→ **Task details**
The lines running from the one that contains "The image size is (680, 382)." to the end of the records below are what to reproduce, exactly and without pictures.

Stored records
::::::::

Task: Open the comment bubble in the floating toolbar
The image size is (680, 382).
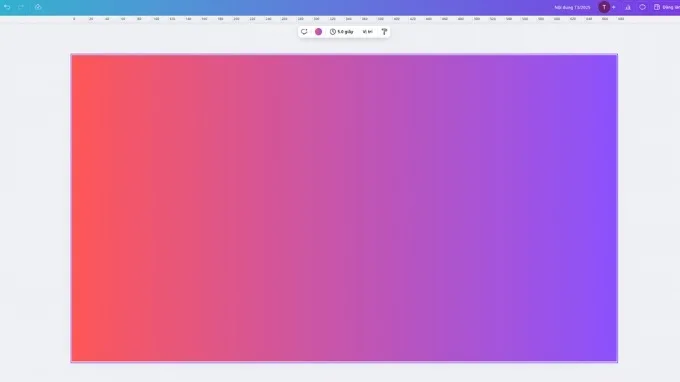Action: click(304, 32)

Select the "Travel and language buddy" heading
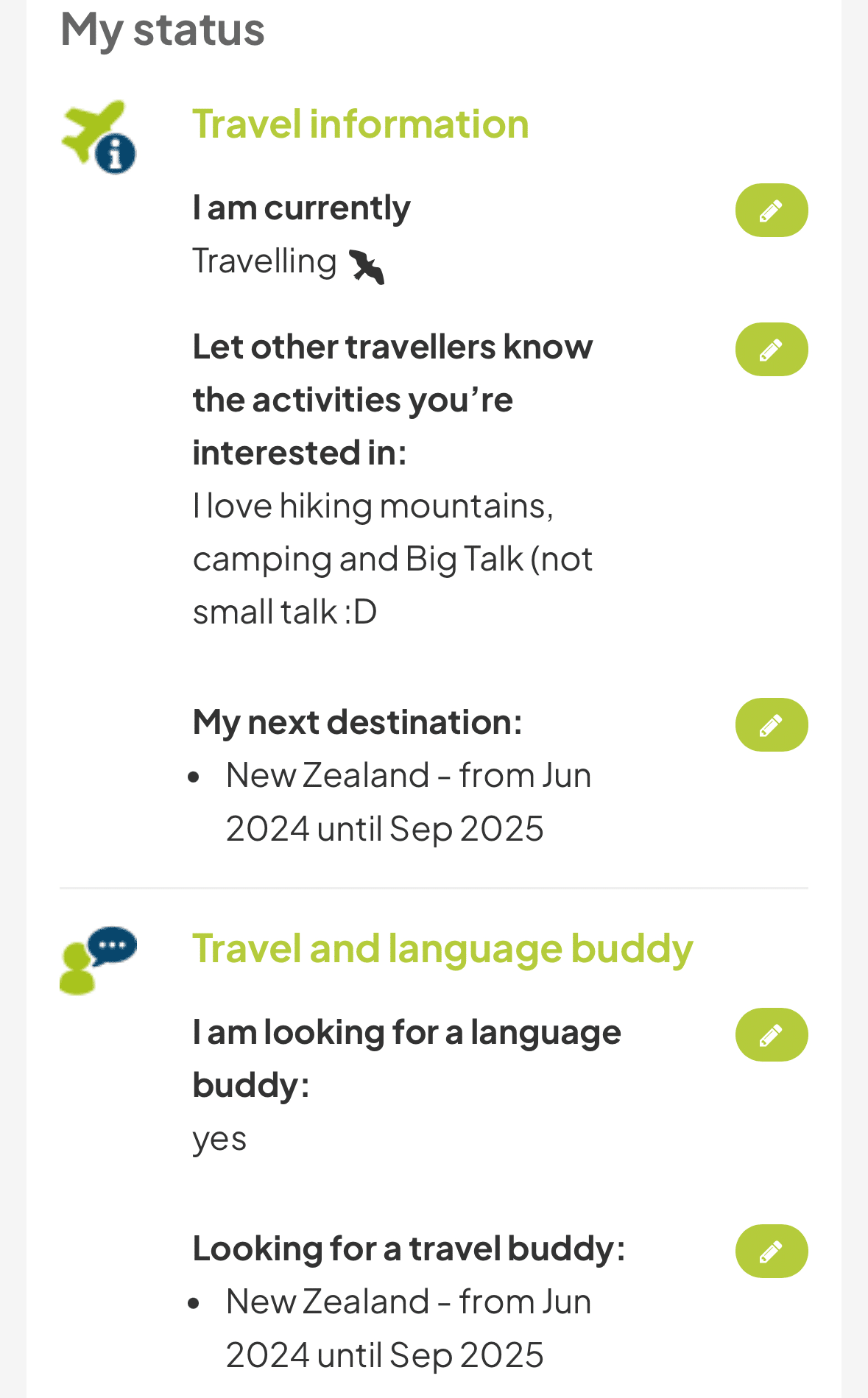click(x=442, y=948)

::::::::

→ **Task output**
The image size is (680, 382).
Action: click(304, 32)

Select the "Travel and language buddy" heading
click(x=442, y=948)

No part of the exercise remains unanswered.